-- EXCERPTED PASSAGE --
◇ ◇ ◇ ◇ ◇

Dismissal of an appeal to set aside an ICC award; violation of the right to be heard cannot be claimed merely to disguise what is effectively an attempt at reassessing the evidence

Case information
October 18, 2011
Interest to foreign readers: 
Violation of due process (right to be heard)
Violation of public policy
Original language: 
30 ASA Bull 677 (2012)
Arbitrator (s): 




Introductory note: 

The case involves a 2006 contract between an English company and a Canadian resident, acting as trustee for a trust that owned the shares of a company, sold the shares to the buyer. Simultaneously, an employment contract was entered into between the company owned by the trust, which was based in the United Arab Emirates and an Italian resident with a view to his future employment as a managing director. Both contracts contained arbitration clauses in favour of the “Arbitration Court of the International Chamber of Commerce of Zurich in Lugano”. There is of course no such thing and when a dispute arose and arbitration proceedings were initiated, the ICC Court of Arbitration in Paris admitted jurisdiction and refused to extend the arbitration proceedings initiated by the UAE Company to the trustee and the other companies mentioned above.


Swiss arbitrator Michele Patocchi was appointed by the ICC and he issued a first award on June 6, 2008, which the Federal Tribunal annulled in part on December 5, 2008. That translation was previously sent to you and a copy is enclosed herein for the sake of simplicity. That first opinion of December 5, 2008 (case 4A_376/2008) was quite interesting because it dealt with the issue of jurisdiction on three parties which had not formally signed the arbitration clause but signed another, closely related contract,  on the same day.


The Arbitrator took the view that there was no jurisdiction and the Federal Tribunal reversed, reiterating its liberal view – rightly in my opinion – as to the possibility of extending an arbitration clause to a non-signatory.


In the December 5, 2008, decision, the Arbitrator found that “International Chamber of Commerce of Zurich in Lugano” really meant ICC arbitration in Zurich and this was rightly upheld.

◇ ◇ ◇ ◇ ◇

-- DATA --
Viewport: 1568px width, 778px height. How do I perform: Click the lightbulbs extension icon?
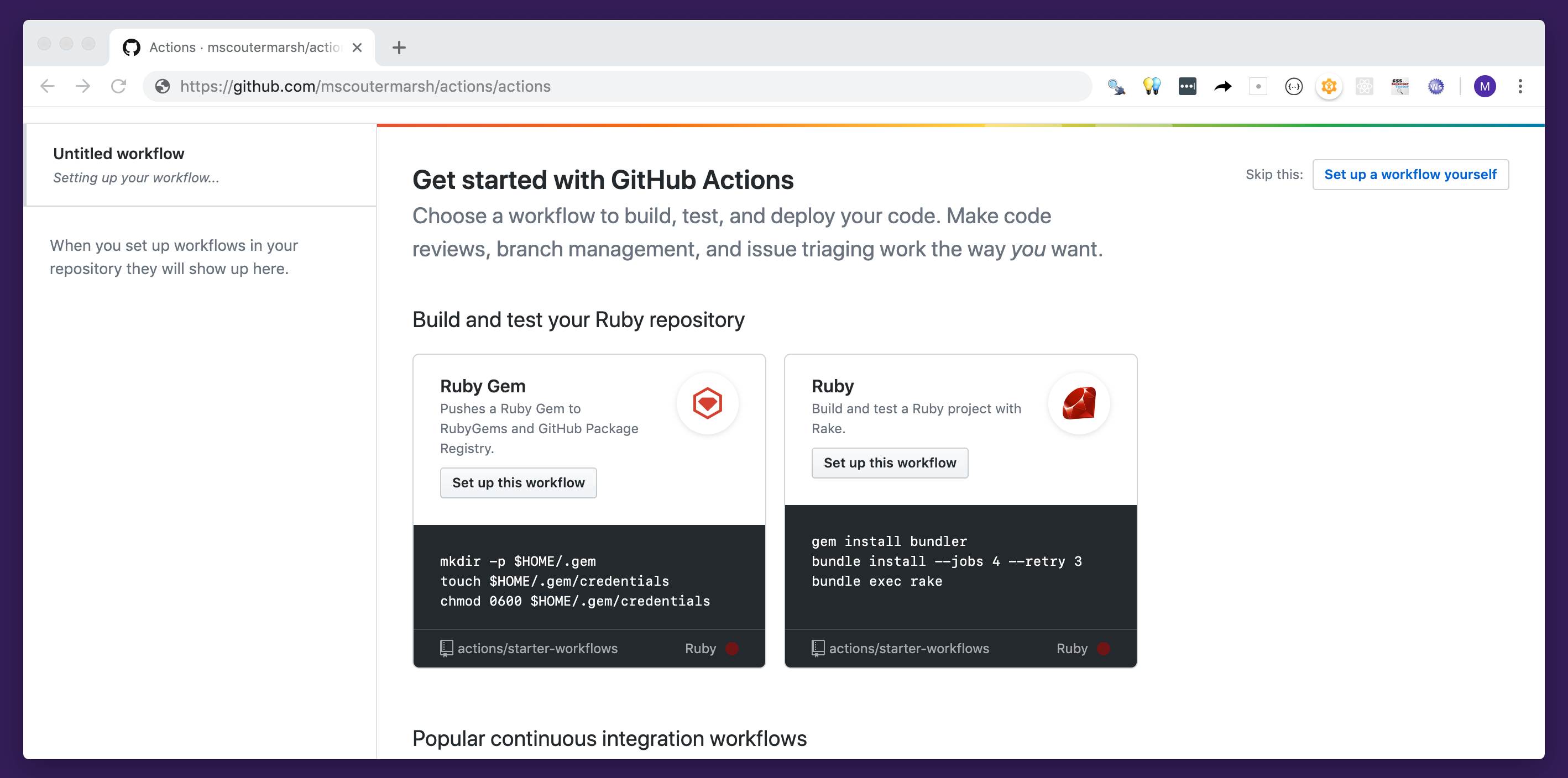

◇ ◇ ◇ ◇ ◇

-- STATED PROBLEM --
According to the arbitration case note, on what date did the Federal Tribunal annul part of the arbitrator's first award? The listing comes from a separate source unrelated to the arbitration case note.

-- TASK ANSWER --
December 5, 2008.